Instructions for the task —
Rewrite the lines below as a JSON list of strings with one string per line, leaving out blank lines.

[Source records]
━━━━━━━━

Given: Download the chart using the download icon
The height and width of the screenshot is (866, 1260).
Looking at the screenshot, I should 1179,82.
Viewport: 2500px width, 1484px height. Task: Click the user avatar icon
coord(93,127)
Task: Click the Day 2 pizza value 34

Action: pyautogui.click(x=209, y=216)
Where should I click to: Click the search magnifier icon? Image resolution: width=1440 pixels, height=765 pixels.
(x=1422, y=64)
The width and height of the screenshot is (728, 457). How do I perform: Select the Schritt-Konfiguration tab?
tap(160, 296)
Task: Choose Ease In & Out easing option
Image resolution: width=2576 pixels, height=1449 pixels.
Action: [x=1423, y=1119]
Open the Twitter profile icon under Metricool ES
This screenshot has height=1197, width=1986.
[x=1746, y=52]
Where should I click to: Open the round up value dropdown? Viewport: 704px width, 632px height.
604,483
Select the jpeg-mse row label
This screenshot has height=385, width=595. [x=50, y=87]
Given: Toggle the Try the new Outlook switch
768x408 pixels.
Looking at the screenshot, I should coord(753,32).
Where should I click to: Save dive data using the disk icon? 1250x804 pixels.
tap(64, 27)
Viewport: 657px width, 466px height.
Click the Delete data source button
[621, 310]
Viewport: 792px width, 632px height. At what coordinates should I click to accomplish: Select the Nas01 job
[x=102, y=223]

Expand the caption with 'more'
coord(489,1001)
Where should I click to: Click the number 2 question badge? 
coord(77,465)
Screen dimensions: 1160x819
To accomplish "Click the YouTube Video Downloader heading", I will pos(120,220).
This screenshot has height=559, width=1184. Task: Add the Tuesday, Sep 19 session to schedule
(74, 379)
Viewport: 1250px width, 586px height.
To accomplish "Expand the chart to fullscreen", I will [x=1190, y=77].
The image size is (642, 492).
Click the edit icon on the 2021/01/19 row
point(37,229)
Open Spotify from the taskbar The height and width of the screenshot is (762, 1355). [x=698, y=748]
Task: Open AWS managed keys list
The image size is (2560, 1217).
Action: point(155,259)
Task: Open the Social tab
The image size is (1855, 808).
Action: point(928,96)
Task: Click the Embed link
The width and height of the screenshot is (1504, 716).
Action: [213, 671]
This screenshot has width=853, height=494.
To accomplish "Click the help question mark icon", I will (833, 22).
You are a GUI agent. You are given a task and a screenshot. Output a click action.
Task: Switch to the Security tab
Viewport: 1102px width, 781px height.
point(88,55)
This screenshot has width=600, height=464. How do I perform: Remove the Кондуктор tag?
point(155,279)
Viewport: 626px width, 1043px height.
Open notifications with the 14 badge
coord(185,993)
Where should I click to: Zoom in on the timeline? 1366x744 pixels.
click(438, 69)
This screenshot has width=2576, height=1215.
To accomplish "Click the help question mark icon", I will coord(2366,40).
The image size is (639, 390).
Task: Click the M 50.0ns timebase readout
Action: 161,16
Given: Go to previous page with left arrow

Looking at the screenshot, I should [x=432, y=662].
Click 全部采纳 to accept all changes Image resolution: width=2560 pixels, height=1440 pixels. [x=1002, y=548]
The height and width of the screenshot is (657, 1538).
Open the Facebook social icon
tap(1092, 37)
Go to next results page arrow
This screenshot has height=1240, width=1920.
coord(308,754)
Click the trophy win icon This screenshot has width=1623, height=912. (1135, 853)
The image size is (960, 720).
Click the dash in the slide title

━━━━━━━━

Written solution —
[
  "Given: Download the chart using the download icon",
  "The height and width of the screenshot is (866, 1260).",
  "Looking at the screenshot, I should 1179,82.",
  "Viewport: 2500px width, 1484px height. Task: Click the user avatar icon",
  "coord(93,127)",
  "Task: Click the Day 2 pizza value 34",
  "Action: pyautogui.click(x=209, y=216)",
  "Where should I click to: Click the search magnifier icon? Image resolution: width=1440 pixels, height=765 pixels.",
  "(x=1422, y=64)",
  "The width and height of the screenshot is (728, 457). How do I perform: Select the Schritt-Konfiguration tab?",
  "tap(160, 296)",
  "Task: Choose Ease In & Out easing option",
  "Image resolution: width=2576 pixels, height=1449 pixels.",
  "Action: [x=1423, y=1119]",
  "Open the Twitter profile icon under Metricool ES",
  "This screenshot has height=1197, width=1986.",
  "[x=1746, y=52]",
  "Where should I click to: Open the round up value dropdown? Viewport: 704px width, 632px height.",
  "604,483",
  "Select the jpeg-mse row label",
  "This screenshot has height=385, width=595. [x=50, y=87]",
  "Given: Toggle the Try the new Outlook switch",
  "768x408 pixels.",
  "Looking at the screenshot, I should coord(753,32).",
  "Where should I click to: Save dive data using the disk icon? 1250x804 pixels.",
  "tap(64, 27)",
  "Viewport: 657px width, 466px height.",
  "Click the Delete data source button",
  "[621, 310]",
  "Viewport: 792px width, 632px height. At what coordinates should I click to accomplish: Select the Nas01 job",
  "[x=102, y=223]",
  "Expand the caption with 'more'",
  "coord(489,1001)",
  "Where should I click to: Click the number 2 question badge? ",
  "coord(77,465)",
  "Screen dimensions: 1160x819",
  "To accomplish \"Click the YouTube Video Downloader heading\", I will pos(120,220).",
  "This screenshot has height=559, width=1184. Task: Add the Tuesday, Sep 19 session to schedule",
  "(74, 379)",
  "Viewport: 1250px width, 586px height.",
  "To accomplish \"Expand the chart to fullscreen\", I will [x=1190, y=77].",
  "The image size is (642, 492).",
  "Click the edit icon on the 2021/01/19 row",
  "point(37,229)",
  "Open Spotify from the taskbar The height and width of the screenshot is (762, 1355). [x=698, y=748]",
  "Task: Open AWS managed keys list",
  "The image size is (2560, 1217).",
  "Action: point(155,259)",
  "Task: Open the Social tab",
  "The image size is (1855, 808).",
  "Action: point(928,96)",
  "Task: Click the Embed link",
  "The width and height of the screenshot is (1504, 716).",
  "Action: [213, 671]",
  "This screenshot has width=853, height=494.",
  "To accomplish \"Click the help question mark icon\", I will (833, 22).",
  "You are a GUI agent. You are given a task and a screenshot. Output a click action.",
  "Task: Switch to the Security tab",
  "Viewport: 1102px width, 781px height.",
  "point(88,55)",
  "This screenshot has width=600, height=464. How do I perform: Remove the Кондуктор tag?",
  "point(155,279)",
  "Viewport: 626px width, 1043px height.",
  "Open notifications with the 14 badge",
  "coord(185,993)",
  "Where should I click to: Zoom in on the timeline? 1366x744 pixels.",
  "click(438, 69)",
  "This screenshot has width=2576, height=1215.",
  "To accomplish \"Click the help question mark icon\", I will coord(2366,40).",
  "The image size is (639, 390).",
  "Task: Click the M 50.0ns timebase readout",
  "Action: 161,16",
  "Given: Go to previous page with left arrow",
  "Looking at the screenshot, I should [x=432, y=662].",
  "Click 全部采纳 to accept all changes Image resolution: width=2560 pixels, height=1440 pixels. [x=1002, y=548]",
  "The height and width of the screenshot is (657, 1538).",
  "Open the Facebook social icon",
  "tap(1092, 37)",
  "Go to next results page arrow",
  "This screenshot has height=1240, width=1920.",
  "coord(308,754)",
  "Click the trophy win icon This screenshot has width=1623, height=912. (1135, 853)",
  "The image size is (960, 720).",
  "Click the dash in the slide title"
]